**DOCUMENT**
----
On 23 November 2004 at 6:00 a.m., the village of Adwa in South Darfur was attacked by the Sudanese army and the Janajaweed militia. Most villagers were still asleep, or had woken up for the morning prayer, while two helicopter gun-ships and an Antonov plane approached the village. Meanwhile, heavily armed militia men entered the village with land cruisers. In the next few hours, more than 20 villagers were brutally killed and over 100 villagers were severely injured, including women and children. All the homes in the villages were burnt down. Many villagers fled into the mountains, but several were captured. Men were immediately shot, while women were kept in detention for two days. Young girls were repeatedly raped by the attackers in the presence of their mothers. All the victims of the attack belonged to the Fur tribe (1).
The attack on Adwa village is merely one example of the horrors that have been occurring in Darfur since 2003. According to the International Commission of Inquiry on Darfur, over 800 villages were destroyed in Darfur (2), while the Sudanese police even estimates that number at 2000. Nearly 2 million people in Darfur have fled their homes and are living in camps, which constitutes over one third of the Darfuri population. 300,000 civilians are estimated to have been killed, thousands of women were raped. Victims belonged to the Fur, Zaghawa and Massalit tribes of Darfur.
----
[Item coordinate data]

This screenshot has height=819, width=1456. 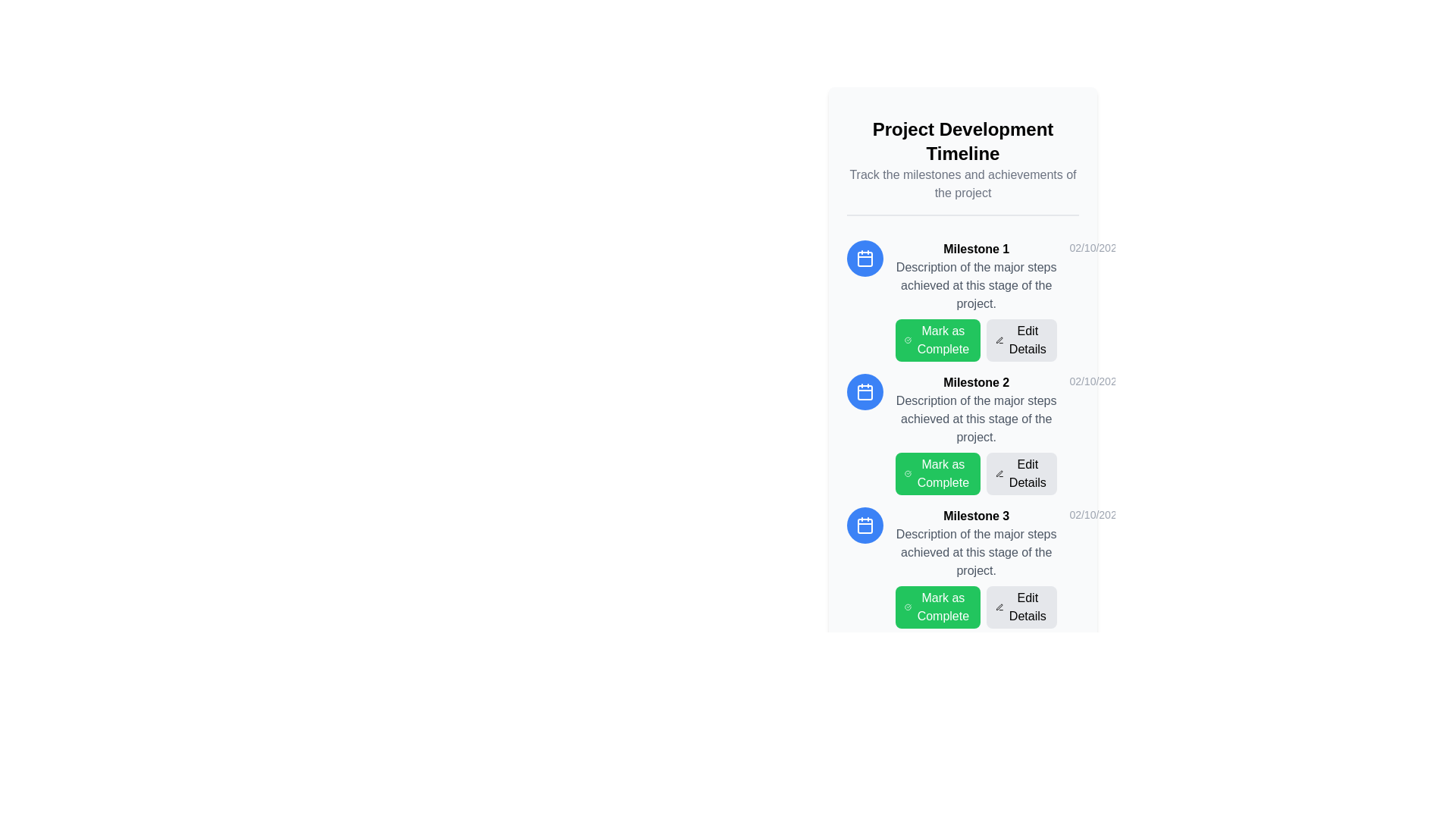 What do you see at coordinates (937, 607) in the screenshot?
I see `the green 'Mark as Complete' button with rounded corners, which is located below the header 'Milestone 3' to mark the milestone as complete` at bounding box center [937, 607].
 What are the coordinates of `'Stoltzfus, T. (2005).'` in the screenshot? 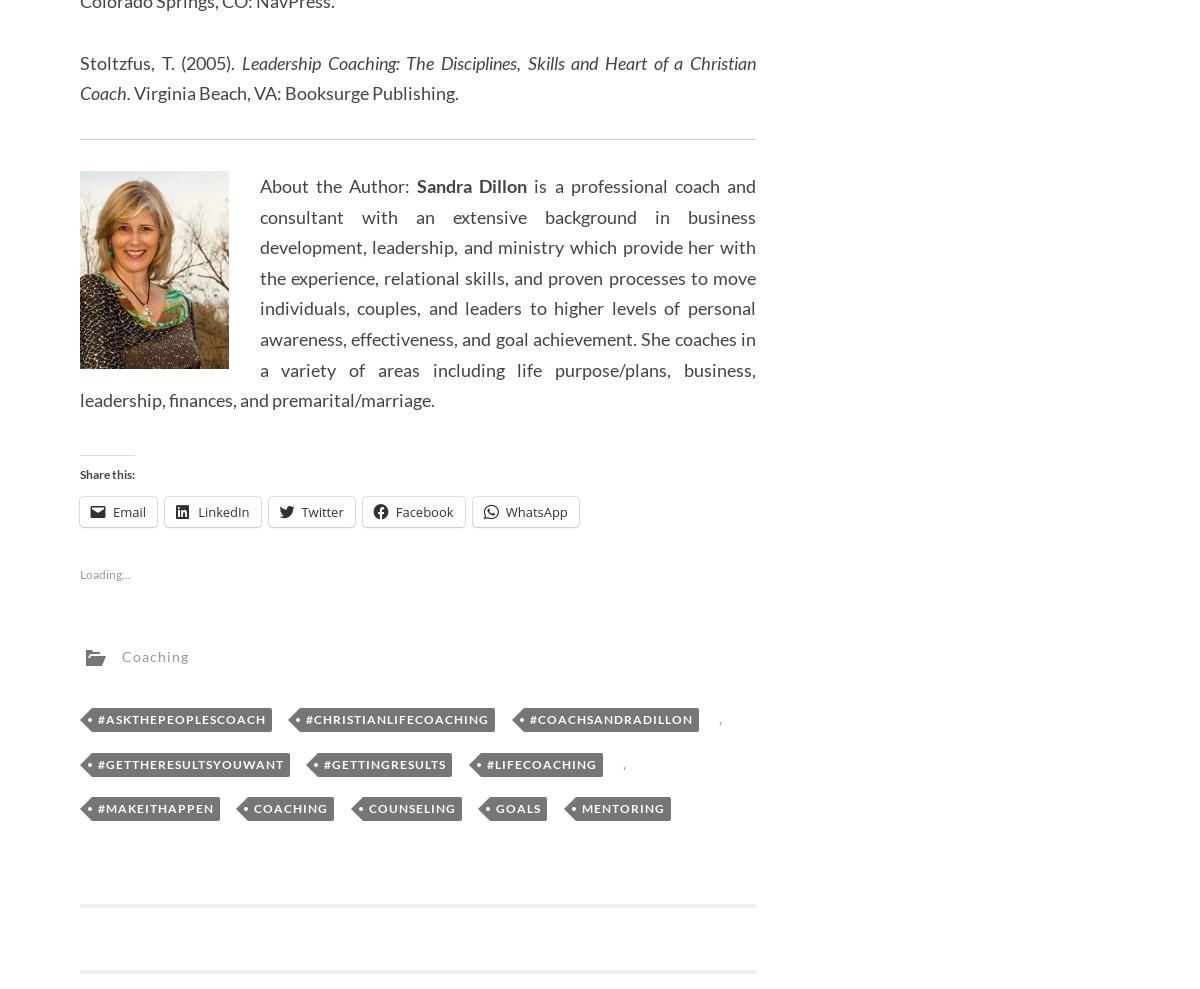 It's located at (80, 62).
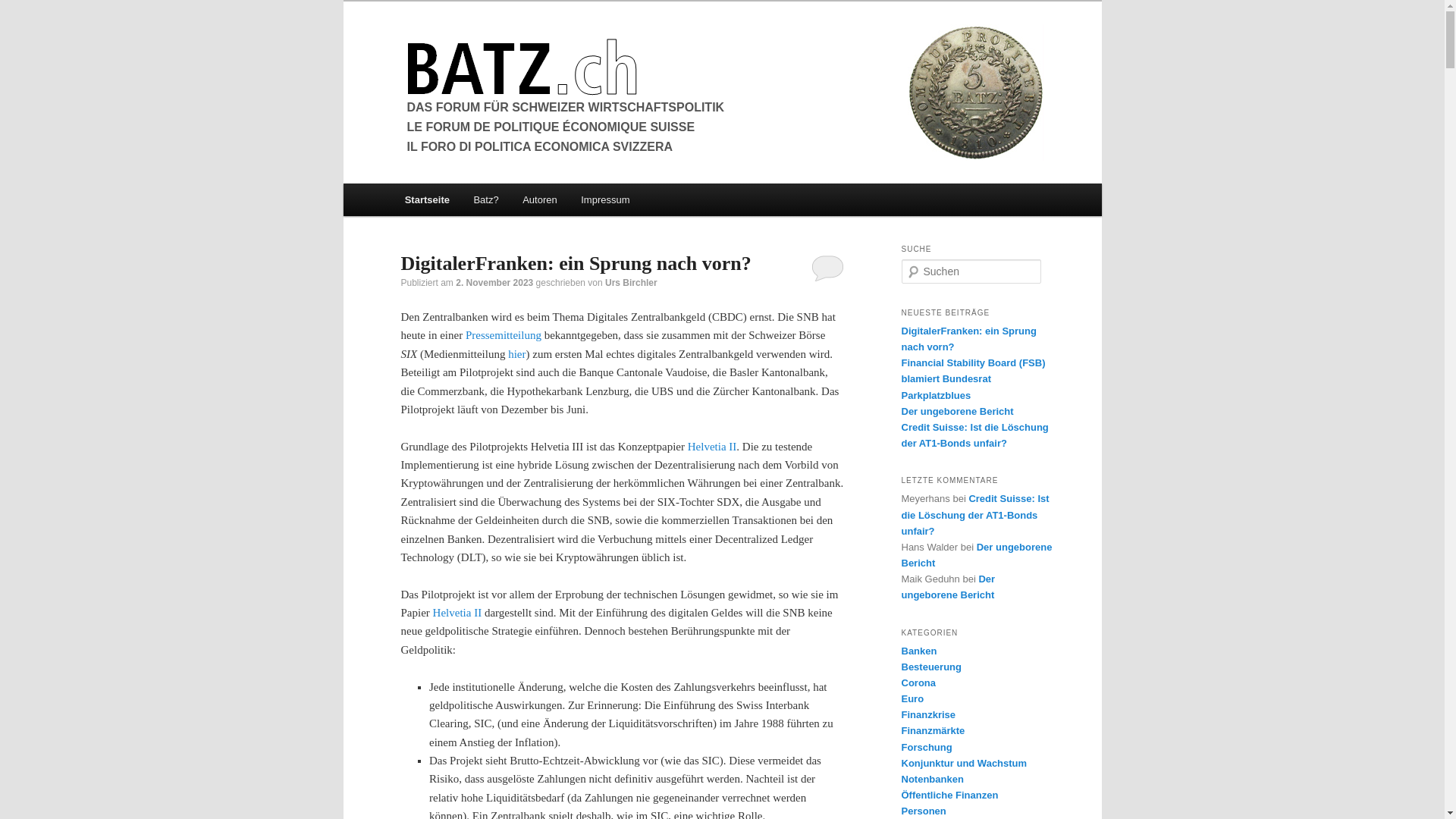 The height and width of the screenshot is (819, 1456). What do you see at coordinates (930, 666) in the screenshot?
I see `'Besteuerung'` at bounding box center [930, 666].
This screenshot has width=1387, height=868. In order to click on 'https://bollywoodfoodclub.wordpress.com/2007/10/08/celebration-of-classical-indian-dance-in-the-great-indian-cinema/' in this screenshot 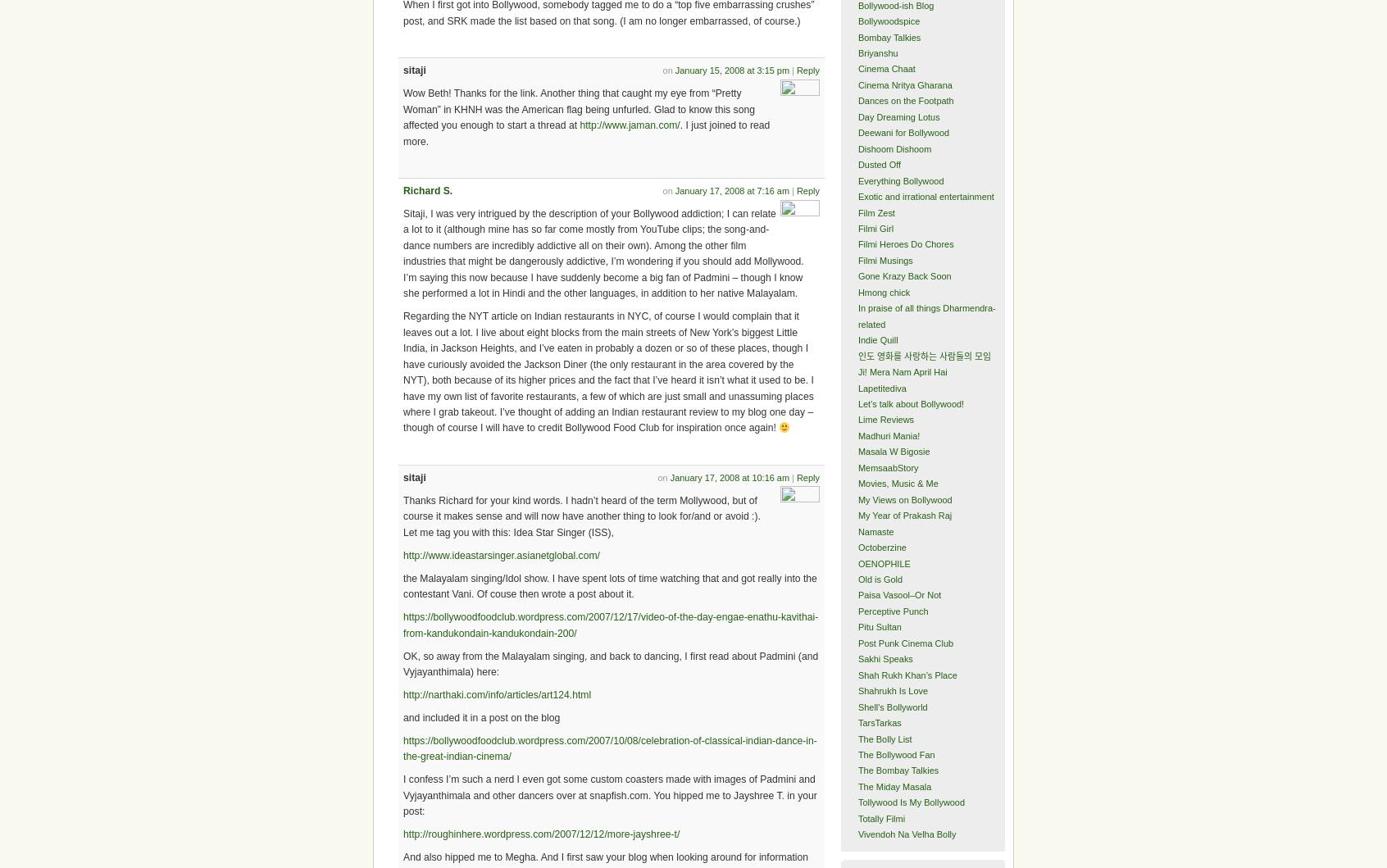, I will do `click(608, 748)`.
----
Continue the account of the attacks in Darfur, picking up after its final sentence.

**RESULT OF THIS EXERCISE**
Mass violence against civilians in Darfur started in February 2003, after rebels of the Sudan Liberation Movement (SLM) had attacked the town of El Fasher. Their attack was a revolt against decades of neglect of the Darfur region by the central government, ruled by the military dictatorship of Omer Al Bashir. Lacking political means to fight against their marginalization, the Darfuris picked up arms to pressure the Sudanese government. The government responded with extreme military force against civilians and created the Janjaweed militia to fight the SLM. Yet, although experts in the West tend to depict the government’s response as a mere counter-insurgency strategy, I believe this explanation to be insufficient. The cruelties committed in Darfur followed the same structure as violence used by the regime in the war against armed rebels in the southern part of the country (1983-2005). In 1992, the government of Sudan declared Holy War (jihad) in the Nuba Mountains after which Arab militia started to destroy villages, in a similar way as the Janjaweed in Darfur.
Theodor Adorno famously stated that the barbarism of Auschwitz created an obligation for reflection. Philosophy after Auschwitz should be aimed at rearranging human thought and action in a way that would prevent a repetition of Auschwitz in the future.(3) In my opinion, the genocide in Darfur creates a similar imperative. And my analysis leads to the conclusion that the cruelties committed in Darfur by the Sudanese government in Darfur are the bitter fruits of an evil tree: the Islamist ideology. And the methods the regime adopted in their destruction of the Darfuri people, are deeply rooted in this ideology.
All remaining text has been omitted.